§ **What to work on**
Transcribe all of the data, leaving nothing out and changing nothing.

§ **Record set**
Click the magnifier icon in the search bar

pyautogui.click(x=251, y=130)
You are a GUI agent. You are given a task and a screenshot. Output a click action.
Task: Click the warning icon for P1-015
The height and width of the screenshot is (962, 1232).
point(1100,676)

§ **Result**
Click the magnifier icon in the search bar

pyautogui.click(x=251, y=130)
You are a GUI agent. You are given a task and a screenshot. Output a click action.
Task: Click the warning icon for P1-015
The height and width of the screenshot is (962, 1232).
point(1100,676)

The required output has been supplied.